In zowel het beroepschrift aan de officier van justitie, als in het beroepschrift aan de kantonrechter, wordt geen verklaring gegeven waarom het beroepschrift aan de officier van justitie te laat is ingediend. Er is enkel opgenomen dat ‘dit buiten onze wil’ is gebeurd, maar niet duidelijk wordt waardoor betrokkene het niet voor elkaar kon krijgen erop toe te zien dat het beroepschrift tijdig aan de officier van justitie werd verzonden. Ook is namens betrokkene niemand ter zitting verschenen om hier een toelichting over te geven. Hierdoor is de kantonrechter van oordeel dat de officier van justitie het beroepschrift aan de officier van justitie terecht niet-ontvankelijk heeft verklaard.
Het beroep aan de kantonrechter wordt daarom ongegrond verklaard.

De uitspraak

De kantonrechter:
‒ verklaart het beroep ongegrond.
Deze uitspraak is gedaan door mr. M.P.E. Oomens, kantonrechter, bijgestaan door de griffier, en in het openbaar uitgesproken.
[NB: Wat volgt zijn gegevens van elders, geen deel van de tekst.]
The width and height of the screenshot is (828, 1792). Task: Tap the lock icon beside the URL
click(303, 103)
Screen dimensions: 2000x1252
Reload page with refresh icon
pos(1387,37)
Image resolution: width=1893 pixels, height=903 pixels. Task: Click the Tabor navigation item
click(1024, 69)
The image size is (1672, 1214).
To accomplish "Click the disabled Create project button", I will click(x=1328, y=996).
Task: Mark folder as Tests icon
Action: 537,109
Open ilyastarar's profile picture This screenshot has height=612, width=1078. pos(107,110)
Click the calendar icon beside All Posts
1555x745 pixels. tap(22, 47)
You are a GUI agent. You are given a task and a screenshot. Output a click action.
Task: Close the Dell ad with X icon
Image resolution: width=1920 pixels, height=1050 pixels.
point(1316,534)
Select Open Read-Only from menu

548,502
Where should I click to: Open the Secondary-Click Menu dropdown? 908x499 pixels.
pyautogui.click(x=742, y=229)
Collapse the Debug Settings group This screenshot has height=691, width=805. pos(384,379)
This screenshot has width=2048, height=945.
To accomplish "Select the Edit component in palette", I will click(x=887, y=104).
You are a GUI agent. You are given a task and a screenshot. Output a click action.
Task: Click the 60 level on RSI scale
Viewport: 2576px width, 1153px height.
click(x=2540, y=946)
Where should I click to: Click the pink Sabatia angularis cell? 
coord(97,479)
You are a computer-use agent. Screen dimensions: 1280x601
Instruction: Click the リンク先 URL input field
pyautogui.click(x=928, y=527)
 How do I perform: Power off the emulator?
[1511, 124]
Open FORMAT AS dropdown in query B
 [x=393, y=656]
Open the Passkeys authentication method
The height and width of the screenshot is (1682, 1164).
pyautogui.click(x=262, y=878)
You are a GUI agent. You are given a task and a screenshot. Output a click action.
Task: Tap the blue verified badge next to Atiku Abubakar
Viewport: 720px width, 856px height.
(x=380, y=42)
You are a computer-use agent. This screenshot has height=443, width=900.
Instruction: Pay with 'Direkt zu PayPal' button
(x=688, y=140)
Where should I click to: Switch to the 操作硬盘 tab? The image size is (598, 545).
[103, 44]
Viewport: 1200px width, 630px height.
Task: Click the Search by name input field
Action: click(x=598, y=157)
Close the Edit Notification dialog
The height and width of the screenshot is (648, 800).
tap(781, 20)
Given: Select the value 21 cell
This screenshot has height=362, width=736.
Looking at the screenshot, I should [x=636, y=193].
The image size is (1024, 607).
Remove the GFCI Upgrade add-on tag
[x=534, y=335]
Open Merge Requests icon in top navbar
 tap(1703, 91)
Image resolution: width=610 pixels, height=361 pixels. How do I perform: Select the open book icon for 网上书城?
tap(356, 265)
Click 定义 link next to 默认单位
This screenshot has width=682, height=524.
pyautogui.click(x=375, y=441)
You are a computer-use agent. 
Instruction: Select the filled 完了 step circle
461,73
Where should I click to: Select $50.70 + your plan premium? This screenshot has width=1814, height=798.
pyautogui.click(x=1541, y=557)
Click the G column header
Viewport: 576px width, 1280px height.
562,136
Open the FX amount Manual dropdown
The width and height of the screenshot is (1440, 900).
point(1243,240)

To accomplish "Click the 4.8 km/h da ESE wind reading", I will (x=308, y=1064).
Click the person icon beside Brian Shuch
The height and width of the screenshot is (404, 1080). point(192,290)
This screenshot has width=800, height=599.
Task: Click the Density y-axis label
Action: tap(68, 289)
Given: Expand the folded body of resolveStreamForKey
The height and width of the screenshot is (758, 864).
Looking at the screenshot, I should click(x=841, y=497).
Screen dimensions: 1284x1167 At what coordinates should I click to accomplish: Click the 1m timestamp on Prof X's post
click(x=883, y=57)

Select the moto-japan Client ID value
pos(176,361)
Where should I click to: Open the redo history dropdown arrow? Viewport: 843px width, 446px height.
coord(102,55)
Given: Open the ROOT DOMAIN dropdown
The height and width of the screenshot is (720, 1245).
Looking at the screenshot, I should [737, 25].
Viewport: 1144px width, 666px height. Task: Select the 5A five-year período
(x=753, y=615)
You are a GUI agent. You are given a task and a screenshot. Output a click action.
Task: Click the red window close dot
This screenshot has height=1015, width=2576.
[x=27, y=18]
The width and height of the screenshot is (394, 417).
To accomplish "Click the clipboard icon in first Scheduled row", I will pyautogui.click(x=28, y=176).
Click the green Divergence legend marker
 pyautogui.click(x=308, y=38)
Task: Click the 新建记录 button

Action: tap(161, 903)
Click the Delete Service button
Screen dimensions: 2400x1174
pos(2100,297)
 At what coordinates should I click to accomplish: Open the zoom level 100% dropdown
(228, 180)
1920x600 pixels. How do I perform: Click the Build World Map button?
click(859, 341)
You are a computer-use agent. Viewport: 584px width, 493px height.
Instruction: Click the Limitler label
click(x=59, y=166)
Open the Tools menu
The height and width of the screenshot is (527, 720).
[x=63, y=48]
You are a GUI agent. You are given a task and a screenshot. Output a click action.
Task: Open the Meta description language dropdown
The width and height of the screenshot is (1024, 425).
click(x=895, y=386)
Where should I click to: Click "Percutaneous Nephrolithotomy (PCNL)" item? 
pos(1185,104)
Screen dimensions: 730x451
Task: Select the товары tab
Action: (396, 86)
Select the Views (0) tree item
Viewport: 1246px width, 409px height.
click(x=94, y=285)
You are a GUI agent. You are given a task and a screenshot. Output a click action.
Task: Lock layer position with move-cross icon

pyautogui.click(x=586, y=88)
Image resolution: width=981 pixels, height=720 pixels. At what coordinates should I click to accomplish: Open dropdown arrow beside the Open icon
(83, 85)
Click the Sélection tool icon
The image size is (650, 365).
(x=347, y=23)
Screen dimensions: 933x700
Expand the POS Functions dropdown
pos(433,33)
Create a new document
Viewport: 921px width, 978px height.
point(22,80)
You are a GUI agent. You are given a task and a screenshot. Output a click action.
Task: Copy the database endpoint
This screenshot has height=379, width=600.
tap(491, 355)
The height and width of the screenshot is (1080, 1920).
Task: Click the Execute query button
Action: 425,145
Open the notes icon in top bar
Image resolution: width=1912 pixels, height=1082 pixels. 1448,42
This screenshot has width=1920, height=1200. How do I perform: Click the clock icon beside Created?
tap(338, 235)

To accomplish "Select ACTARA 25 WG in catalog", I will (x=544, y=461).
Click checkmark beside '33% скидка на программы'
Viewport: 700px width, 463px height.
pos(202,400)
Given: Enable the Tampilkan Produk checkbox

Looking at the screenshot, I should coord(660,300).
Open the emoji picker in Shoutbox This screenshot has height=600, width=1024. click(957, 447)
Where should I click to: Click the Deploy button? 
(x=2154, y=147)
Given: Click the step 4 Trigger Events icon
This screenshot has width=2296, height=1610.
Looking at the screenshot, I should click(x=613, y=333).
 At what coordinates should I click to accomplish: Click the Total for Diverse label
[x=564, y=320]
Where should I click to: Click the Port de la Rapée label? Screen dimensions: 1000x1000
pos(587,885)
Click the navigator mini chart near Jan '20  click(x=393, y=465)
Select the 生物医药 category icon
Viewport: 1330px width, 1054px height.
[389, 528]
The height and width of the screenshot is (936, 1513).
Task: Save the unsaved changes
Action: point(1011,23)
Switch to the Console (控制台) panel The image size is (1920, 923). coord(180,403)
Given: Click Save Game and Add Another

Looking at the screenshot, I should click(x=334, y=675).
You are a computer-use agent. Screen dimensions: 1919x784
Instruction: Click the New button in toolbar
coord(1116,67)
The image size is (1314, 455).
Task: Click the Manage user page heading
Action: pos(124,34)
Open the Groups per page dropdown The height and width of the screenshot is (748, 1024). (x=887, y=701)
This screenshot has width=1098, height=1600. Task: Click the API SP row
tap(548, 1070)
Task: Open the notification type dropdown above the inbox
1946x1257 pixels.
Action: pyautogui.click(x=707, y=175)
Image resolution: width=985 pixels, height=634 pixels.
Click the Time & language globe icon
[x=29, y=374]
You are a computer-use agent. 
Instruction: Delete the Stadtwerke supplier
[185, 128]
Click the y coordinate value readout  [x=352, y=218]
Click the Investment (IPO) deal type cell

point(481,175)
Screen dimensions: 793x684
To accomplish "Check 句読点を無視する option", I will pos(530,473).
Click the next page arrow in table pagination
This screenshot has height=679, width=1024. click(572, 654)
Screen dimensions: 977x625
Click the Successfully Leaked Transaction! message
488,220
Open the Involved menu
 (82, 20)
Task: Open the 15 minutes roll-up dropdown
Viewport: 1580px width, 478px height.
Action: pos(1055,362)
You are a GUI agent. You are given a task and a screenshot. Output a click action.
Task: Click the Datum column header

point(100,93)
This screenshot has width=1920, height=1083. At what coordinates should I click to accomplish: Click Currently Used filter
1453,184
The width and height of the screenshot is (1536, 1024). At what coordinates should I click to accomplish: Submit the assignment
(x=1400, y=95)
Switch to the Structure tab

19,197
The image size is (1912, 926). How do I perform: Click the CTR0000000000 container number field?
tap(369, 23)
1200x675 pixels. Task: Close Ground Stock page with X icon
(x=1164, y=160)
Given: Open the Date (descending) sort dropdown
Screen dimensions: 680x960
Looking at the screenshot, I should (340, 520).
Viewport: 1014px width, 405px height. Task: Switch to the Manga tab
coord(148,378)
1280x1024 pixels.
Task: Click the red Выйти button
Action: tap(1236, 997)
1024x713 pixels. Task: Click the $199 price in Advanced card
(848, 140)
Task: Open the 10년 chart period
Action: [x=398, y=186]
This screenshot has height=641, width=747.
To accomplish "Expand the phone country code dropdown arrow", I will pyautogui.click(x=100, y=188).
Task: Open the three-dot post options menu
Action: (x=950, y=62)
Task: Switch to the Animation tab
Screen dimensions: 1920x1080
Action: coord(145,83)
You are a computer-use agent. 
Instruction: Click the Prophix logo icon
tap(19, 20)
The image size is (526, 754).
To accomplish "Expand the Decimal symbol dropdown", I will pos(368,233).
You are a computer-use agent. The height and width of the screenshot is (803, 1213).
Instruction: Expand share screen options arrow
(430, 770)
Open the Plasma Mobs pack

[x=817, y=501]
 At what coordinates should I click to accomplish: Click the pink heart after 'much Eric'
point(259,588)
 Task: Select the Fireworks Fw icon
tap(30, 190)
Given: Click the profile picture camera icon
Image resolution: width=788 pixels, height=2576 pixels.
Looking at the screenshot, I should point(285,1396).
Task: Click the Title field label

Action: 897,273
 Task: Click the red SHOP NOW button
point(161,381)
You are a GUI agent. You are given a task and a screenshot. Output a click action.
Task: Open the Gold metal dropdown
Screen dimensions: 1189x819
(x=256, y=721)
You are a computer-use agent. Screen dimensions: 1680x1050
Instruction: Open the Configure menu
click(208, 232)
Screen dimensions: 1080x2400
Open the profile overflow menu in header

De griffier De kantonrechter
Tegen deze uitspraak kan op grond van artikel 14 WAHV hoger beroep worden ingesteld bij het gerechtshof Arnhem-Leeuwarden, binnen 6 weken na de hieronder vermelde dag van toezending. Hoger beroep is in beginsel alleen mogelijk als de boete in de uitspraak is bepaald op een bedrag van meer dan € 110,00. Het beroepschrift moet worden verzonden aan de afdeling Kanton van de rechtbank Noord-Holland, Postbus 251, 1800 BG Alkmaar. De wet gaat van een geheel schriftelijke procedure in hoger beroep, tenzij door u bij het beroepschrift uitdrukkelijk om een mondelinge behandeling van de zaak is verzocht.
Het instellen van hoger beroep per e-mail is niet mogelijk.